Collected data entries:
◇ ◇ ◇

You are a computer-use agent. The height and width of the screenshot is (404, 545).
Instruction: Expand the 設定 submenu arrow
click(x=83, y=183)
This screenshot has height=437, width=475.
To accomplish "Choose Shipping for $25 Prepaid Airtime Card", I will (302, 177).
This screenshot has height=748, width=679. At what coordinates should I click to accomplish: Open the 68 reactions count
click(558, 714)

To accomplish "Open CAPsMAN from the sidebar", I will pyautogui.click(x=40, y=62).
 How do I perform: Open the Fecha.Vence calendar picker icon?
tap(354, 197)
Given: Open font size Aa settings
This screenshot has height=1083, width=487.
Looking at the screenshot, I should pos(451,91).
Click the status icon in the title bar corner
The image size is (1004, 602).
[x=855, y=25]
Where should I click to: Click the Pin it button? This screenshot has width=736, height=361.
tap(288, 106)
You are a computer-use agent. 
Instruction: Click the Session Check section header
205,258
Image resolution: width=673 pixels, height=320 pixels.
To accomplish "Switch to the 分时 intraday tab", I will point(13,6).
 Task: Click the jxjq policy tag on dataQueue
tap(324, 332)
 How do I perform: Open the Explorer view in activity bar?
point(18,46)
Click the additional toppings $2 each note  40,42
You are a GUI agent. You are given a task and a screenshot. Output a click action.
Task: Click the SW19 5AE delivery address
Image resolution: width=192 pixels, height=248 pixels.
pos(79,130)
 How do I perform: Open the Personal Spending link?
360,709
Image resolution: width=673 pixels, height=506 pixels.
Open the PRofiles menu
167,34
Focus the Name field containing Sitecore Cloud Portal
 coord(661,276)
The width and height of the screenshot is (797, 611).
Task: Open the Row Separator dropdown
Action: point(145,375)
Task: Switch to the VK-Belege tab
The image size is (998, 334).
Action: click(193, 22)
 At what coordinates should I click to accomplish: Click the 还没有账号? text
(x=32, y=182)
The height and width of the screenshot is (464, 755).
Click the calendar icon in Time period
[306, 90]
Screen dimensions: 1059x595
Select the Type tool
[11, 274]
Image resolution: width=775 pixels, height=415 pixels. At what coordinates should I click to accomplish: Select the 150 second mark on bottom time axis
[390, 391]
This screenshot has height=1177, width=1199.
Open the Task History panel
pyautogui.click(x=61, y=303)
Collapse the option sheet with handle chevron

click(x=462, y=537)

◇ ◇ ◇

WHAT IS REQUIRED: Could you repeat every record above exactly as it appears?

ANSWER TO THIS EXERCISE:
You are a computer-use agent. The height and width of the screenshot is (404, 545).
Instruction: Expand the 設定 submenu arrow
click(x=83, y=183)
This screenshot has height=437, width=475.
To accomplish "Choose Shipping for $25 Prepaid Airtime Card", I will (302, 177).
This screenshot has height=748, width=679. At what coordinates should I click to accomplish: Open the 68 reactions count
click(558, 714)

To accomplish "Open CAPsMAN from the sidebar", I will pyautogui.click(x=40, y=62).
 How do I perform: Open the Fecha.Vence calendar picker icon?
tap(354, 197)
Given: Open font size Aa settings
This screenshot has height=1083, width=487.
Looking at the screenshot, I should pos(451,91).
Click the status icon in the title bar corner
The image size is (1004, 602).
[x=855, y=25]
Where should I click to: Click the Pin it button? This screenshot has width=736, height=361.
tap(288, 106)
You are a computer-use agent. 
Instruction: Click the Session Check section header
205,258
Image resolution: width=673 pixels, height=320 pixels.
To accomplish "Switch to the 分时 intraday tab", I will point(13,6).
 Task: Click the jxjq policy tag on dataQueue
tap(324, 332)
 How do I perform: Open the Explorer view in activity bar?
point(18,46)
Click the additional toppings $2 each note  40,42
You are a GUI agent. You are given a task and a screenshot. Output a click action.
Task: Click the SW19 5AE delivery address
Image resolution: width=192 pixels, height=248 pixels.
pos(79,130)
 How do I perform: Open the Personal Spending link?
360,709
Image resolution: width=673 pixels, height=506 pixels.
Open the PRofiles menu
167,34
Focus the Name field containing Sitecore Cloud Portal
 coord(661,276)
The width and height of the screenshot is (797, 611).
Task: Open the Row Separator dropdown
Action: point(145,375)
Task: Switch to the VK-Belege tab
The image size is (998, 334).
Action: click(193, 22)
 At what coordinates should I click to accomplish: Click the 还没有账号? text
(x=32, y=182)
The height and width of the screenshot is (464, 755).
Click the calendar icon in Time period
[306, 90]
Screen dimensions: 1059x595
Select the Type tool
[11, 274]
Image resolution: width=775 pixels, height=415 pixels. At what coordinates should I click to accomplish: Select the 150 second mark on bottom time axis
[390, 391]
This screenshot has height=1177, width=1199.
Open the Task History panel
pyautogui.click(x=61, y=303)
Collapse the option sheet with handle chevron

click(x=462, y=537)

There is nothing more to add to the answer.